■ CONSIGNES ■
**A.** Dans le texte sur l'apprentissage en entreprise, réécris plus brièvement le paragraphe qui commence par « Des cultures d'apprentissage dynamiques » en gardant ses faits principaux.
**B.** Poursuis le texte sur l'apprentissage en entreprise à partir de sa dernière phrase.

■ TEXTE CITÉ ■
* * * * *

1. Les travaux de recherche donnent naissance à des idées: l‘apprentissage auto-organisé et l‘accompagnement de l’apprentissage
Des cultures d’apprentissage dynamiques et propices au développement, soit la thèse directrice de cet article, peuvent voir le jour dès que les entreprises créent des conditions et des structures grâce auxquelles les personnes peuvent apprendre de manière autonome après la prise en compte de leurs exigences professionnelles. L’enjeu est un apprentissage qui met l’accent sur l’élaboration de structures complexes du savoir et le développement de pratiques d’apprentissage individuelles et qui favorise l’individualisation des parcours d’apprentissage (Klingovsky & Kossack 2007, p. 68).
Pour étudier cette thèse, deux étudiantes en master de l’Université de Bâle, spécialité Éducation des adultes1, ont eu, en 2018, la possibilité d’étudier le cours de formation continue «Experte ou expert en vins» chez Coop Campus dans le cadre d’un atelier de recherche. Dans l’entreprise Coop, cette offre de cours est proposée en tant que formation continue en interne à l’ensemble des membres du personnel spécialisés dans l’assortiment de vins dans les points de vente. Sur la base de leurs observations empiriques, les deux étudiantes ont réalisé une «analyse de situation»: elles ont observé le cadre de la salle de cours et ont passé à la loupe divers aspects: l’agencement de la salle, les déplacements des participantes et participants et des responsables de cours, leur place dans la salle de cours et les documents d’apprentissage mis disposition. Elles ont comparé leurs observations avec les objectifs d’apprentissage recherchés, qu’elles ont confrontés aux effets observés en salle de cours. «L’objectif d’une telle analyse est de déconstruire les [...] modèles de pratiques d’enseignement et d’apprentissage, ainsi que de rendre visible et de mettre des mots les omissions, les (im)possibilités, les ruptures et les contradictions nécessairement liées à l'ordre/au désordre respectif» (Klingovsky, 2021, p.45). Les problématiques professionnelles dans la formation continue en entreprise sont identifiées et renvoyées aux acteurs de la formation continue sur place, sous forme de matériel de professionnalisation basé sur des données.

* * * * *

■ DONNÉES RECUEILLIES ■
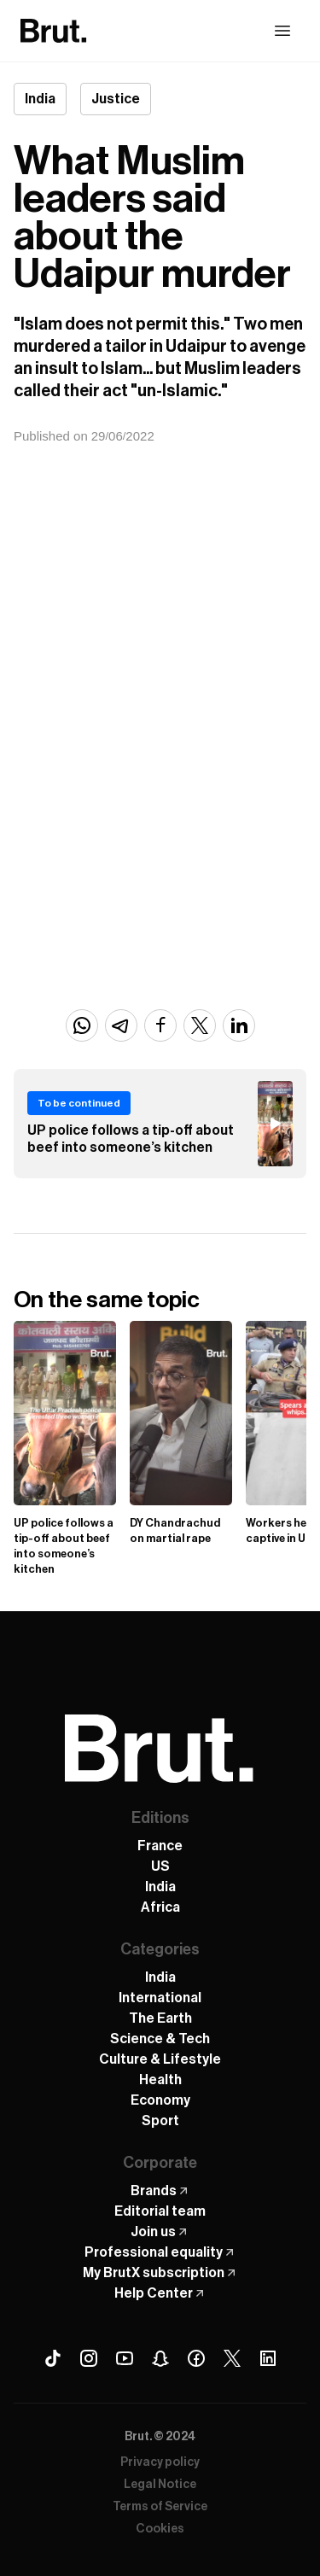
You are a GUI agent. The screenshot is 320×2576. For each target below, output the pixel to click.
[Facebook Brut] (196, 2358)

* * * * *

■ RÉPONSES ■
**A.** D'après la thèse de l'article, des cultures d'apprentissage dynamiques et favorables au développement peuvent naître quand les entreprises mettent en place des conditions et des structures qui permettent d'apprendre de façon autonome, en tenant compte des exigences professionnelles. On vise un apprentissage centré sur la construction de savoirs complexes et sur des pratiques individuelles, qui favorise des parcours personnalisés (Klingovsky & Kossack 2007, p. 68).

**B.**
Compte tenu des exigences de l’entreprise en matière de culture d’apprentissage et des dynamiques observées dans les situations, la formation continue «Experte ou expert en vins» a permis d’analyser trois grandes problématiques:
- Transmission de savoir vs compréhension du sens
- Orientation vers l’apprentissage standard vs orientation vers des parcours d’apprentissage individuels
- Régulation des tâches d’apprentissage vs organisation de processus d’apprentissage autogérés
L’analyse de situation empirique dans la salle de cours a donc mis en lumière quelques «problématiques». Au bout de tant d’années de travail de transmission classique, des pratiques et des habitudes se sont établies dans le travail quotidien de la formation continue en entreprise. Aujourd’hui, elles apparaissent quelque peu désuètes et inadaptées à un travail quotidien et à des collaboratrices et collaborateurs qui savent déjà comment apprendre de manière auto-organisée dans un environnement dynamique. Les responsables de la formation initiale et continue chez Coop Campus se sont donc demandé comment et de quelle manière il était possible de développer et d’agencer des formes plus ouvertes d’apprentissage auto-organisé. Comment éviter les «formations» et les séquences classiques de transmission du savoir? Comment faire correspondre au mieux les «connaissances à transmettre» avec le quotidien professionnel des participantes et participants ainsi qu’avec les compétences opérationnelles requises? Comment réduire le «parcours de transmission» et mettre davantage l’accent sur les défis opérationnels que rencontrent les participantes et participants dans leur quotidien? Ces questions, parmi d’autres, ont finalement justifié le désir et le besoin de préparer un changement de la culture d’apprentissage chez Coop Campus. Ce changement basé sur la recherche est opéré de manière systématique avec un soutien professionnel.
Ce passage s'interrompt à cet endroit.